Published online Feb 8, 2017. doi: 10.5409/wjcp.v6.i1.69
Peer-review started: June 28, 2016
First decision: September 5, 2016
Revised: October 12, 2016
Accepted: November 16, 2016
Article in press: November 17, 2016
Published online: February 8, 2017
Processing time: 220 Days and 14.9 Hours
To determine the feasibility of introducing video recording (VR) of neonatal resuscitation (NR) in a perinatal centre.
This was a prospective cohort quality improvement study on preterm infants and their caregivers. Based on evidence and experience of other centers using VR intervention, a contextually relevant implementation and evaluation strategy was designed in the planning phase. The components of intervention were pre-resuscitation team huddle, VR of NR and video debriefing (VD), all occurring on the same day. Various domains of feasibility and sustainability as well as feasibility criteria were predefined. Data for analysis was collected using quantitative and qualitative methods.
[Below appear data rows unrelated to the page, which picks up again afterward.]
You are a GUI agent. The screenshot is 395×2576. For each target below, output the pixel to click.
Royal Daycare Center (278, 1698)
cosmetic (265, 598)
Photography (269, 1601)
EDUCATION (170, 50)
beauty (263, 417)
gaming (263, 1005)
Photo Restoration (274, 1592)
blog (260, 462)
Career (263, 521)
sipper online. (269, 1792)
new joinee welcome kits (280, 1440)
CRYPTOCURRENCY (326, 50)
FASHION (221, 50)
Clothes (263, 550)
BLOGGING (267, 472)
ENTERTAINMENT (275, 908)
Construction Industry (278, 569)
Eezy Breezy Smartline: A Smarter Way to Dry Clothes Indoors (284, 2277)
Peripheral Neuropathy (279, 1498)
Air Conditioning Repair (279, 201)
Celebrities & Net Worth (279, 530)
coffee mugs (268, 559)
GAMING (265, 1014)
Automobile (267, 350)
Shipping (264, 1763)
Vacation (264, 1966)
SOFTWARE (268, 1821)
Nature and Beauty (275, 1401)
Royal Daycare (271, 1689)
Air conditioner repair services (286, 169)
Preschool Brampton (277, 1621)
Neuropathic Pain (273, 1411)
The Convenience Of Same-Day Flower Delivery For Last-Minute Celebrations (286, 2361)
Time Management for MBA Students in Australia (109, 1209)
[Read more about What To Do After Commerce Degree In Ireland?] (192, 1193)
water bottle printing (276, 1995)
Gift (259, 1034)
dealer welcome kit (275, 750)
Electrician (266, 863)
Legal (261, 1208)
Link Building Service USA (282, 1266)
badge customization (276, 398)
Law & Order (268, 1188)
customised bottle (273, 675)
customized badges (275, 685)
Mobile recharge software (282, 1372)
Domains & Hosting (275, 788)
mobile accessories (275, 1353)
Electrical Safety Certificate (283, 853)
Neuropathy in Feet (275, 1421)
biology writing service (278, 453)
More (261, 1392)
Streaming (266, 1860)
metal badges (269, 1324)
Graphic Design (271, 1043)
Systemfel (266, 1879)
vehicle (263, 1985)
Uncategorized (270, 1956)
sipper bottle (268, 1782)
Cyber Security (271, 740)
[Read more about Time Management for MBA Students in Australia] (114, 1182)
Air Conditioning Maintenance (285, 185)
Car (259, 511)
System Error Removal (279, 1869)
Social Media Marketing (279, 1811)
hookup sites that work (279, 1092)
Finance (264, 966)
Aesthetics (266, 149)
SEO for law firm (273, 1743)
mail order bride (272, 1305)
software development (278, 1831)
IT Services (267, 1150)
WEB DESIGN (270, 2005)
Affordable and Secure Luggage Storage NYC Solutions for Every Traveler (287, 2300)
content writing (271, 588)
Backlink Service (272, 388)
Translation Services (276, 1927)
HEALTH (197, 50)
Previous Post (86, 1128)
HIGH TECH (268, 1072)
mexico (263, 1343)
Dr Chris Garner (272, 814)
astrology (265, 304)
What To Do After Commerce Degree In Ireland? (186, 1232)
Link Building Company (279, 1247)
Seventy-one caregivers participated in VD of 14 NRs facilitated by six trained instructors. Ninety-one percent of caregivers perceived enhanced learning and patient safety and, 48 issues were identified related to policy, caregiver roles, and latent safety threats. Ninety percent of caregivers expressed their willingness to participate in VD activity and supported the idea of integrating it into a resuscitation team routine. Eighty-three percent and 50% of instructors expressed satisfaction with video review software and quality of audio VR. No issues about maintenance of infant or caregivers’ confidentiality and erasure of videos were reported. Criteria for feasibility were met (refusal rate of < 10%, VR performed on > 50% of occasions, and < 20% caregivers’ perceiving a negative impact on team performance). Necessary adaptations to enhance sustainability were identified.
VR of NR as a standard of care quality assurance activity to enhance caregivers’ learning and create opportunities that improve patient safety is feasible. Despite its complexity with inherent challenges in implementation, the intervention was acceptable, implementable, and potentially sustainable with adaptations.
Core tip: Despite proven benefits video recording (VR) of neonatal resuscitation (NR) is not adopted by all perinatal centres. Major reasons include challenges in operationalization and sustainability. Understanding the enablers and mitigation strategies is crucial on making a decision on widespread adoption of VR of NR by hospitals. We conducted a feasibility analysis of introducing VR of NR in the delivery room. It was introduced as a standard of care quality assurance activity to enhance caregiver learning and address system issues that compromise patient safety. Our study results indicate that VR of NR was effective, acceptable, implementable, and potentially sustainable with adaptations.